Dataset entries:
/---

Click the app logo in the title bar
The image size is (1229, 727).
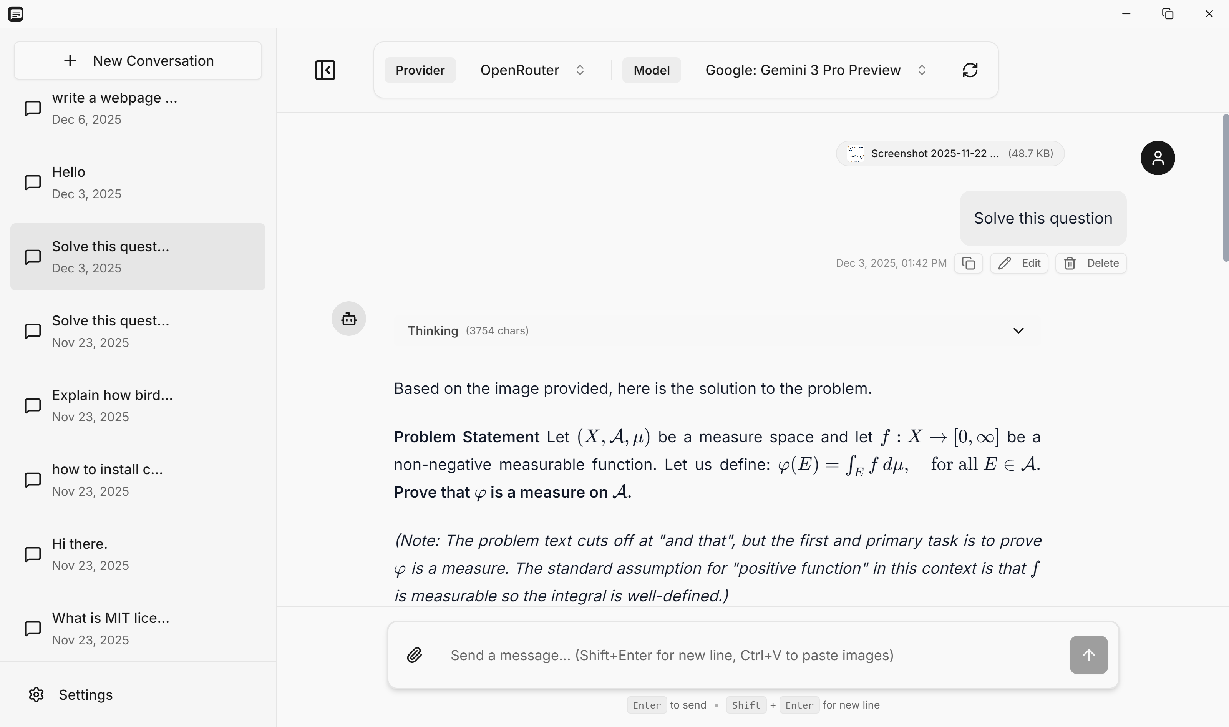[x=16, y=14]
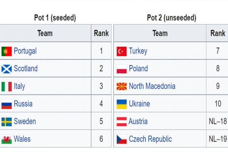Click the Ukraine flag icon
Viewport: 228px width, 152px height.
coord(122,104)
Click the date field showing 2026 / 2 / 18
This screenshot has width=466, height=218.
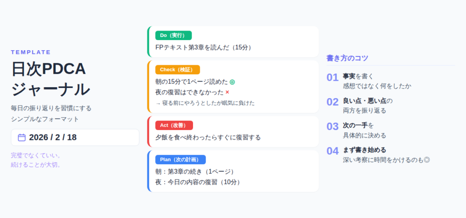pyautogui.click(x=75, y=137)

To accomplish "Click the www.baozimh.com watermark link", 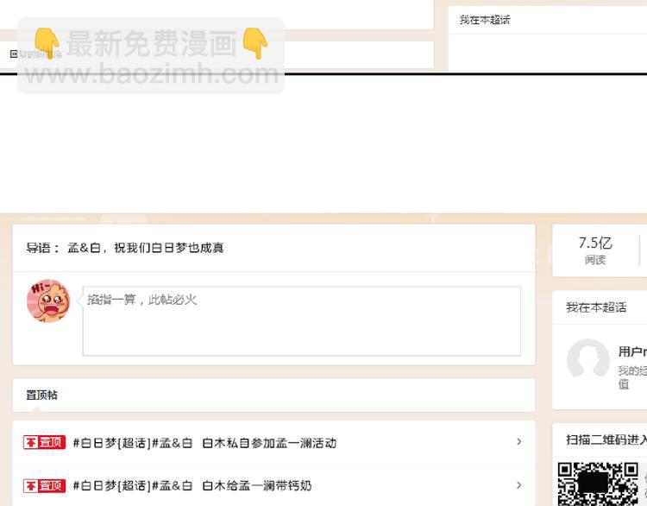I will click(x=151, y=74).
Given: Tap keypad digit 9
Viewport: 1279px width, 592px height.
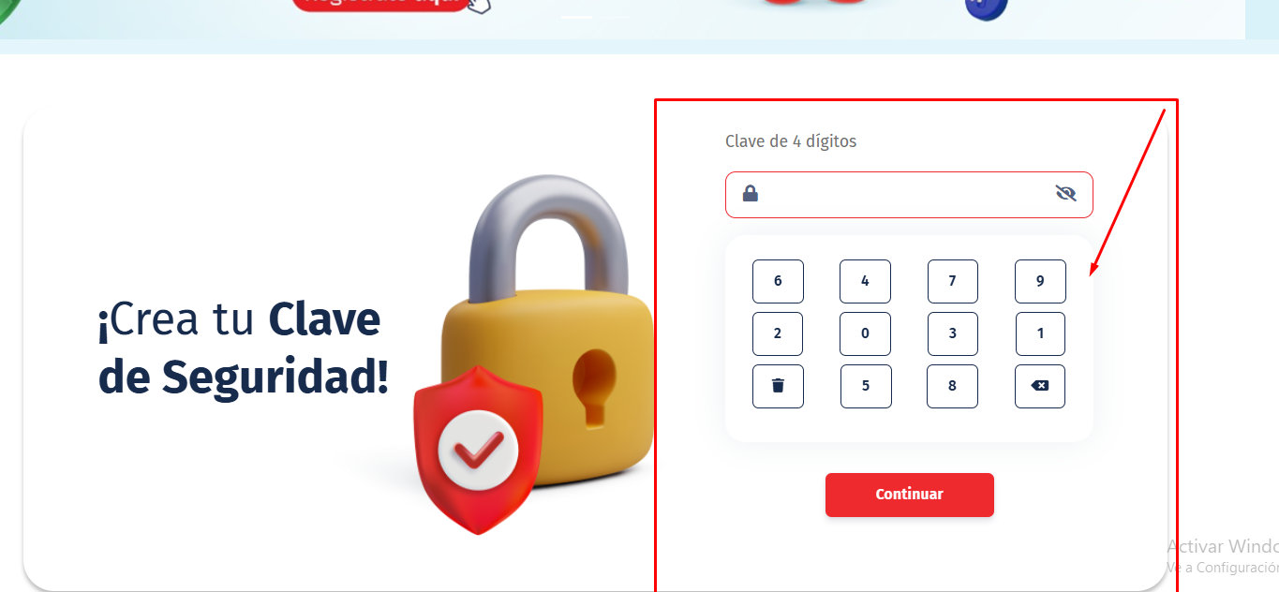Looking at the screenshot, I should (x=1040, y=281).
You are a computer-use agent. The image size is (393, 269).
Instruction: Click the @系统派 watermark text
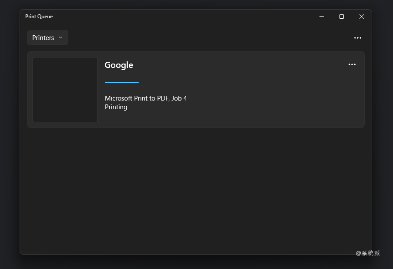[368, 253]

\---

PROBLEM TO WORK ON » Omitting all pictures, restate word for word the lines from the one containing "Given: Tap keypad digit 9" through the last line of the data.

RESPONSE TO THE EXERCISE »
Given: Tap keypad digit 9
Viewport: 1279px width, 592px height.
Looking at the screenshot, I should (x=1040, y=281).
You are a computer-use agent. The image size is (393, 269).
Instruction: Click the @系统派 watermark text
[368, 253]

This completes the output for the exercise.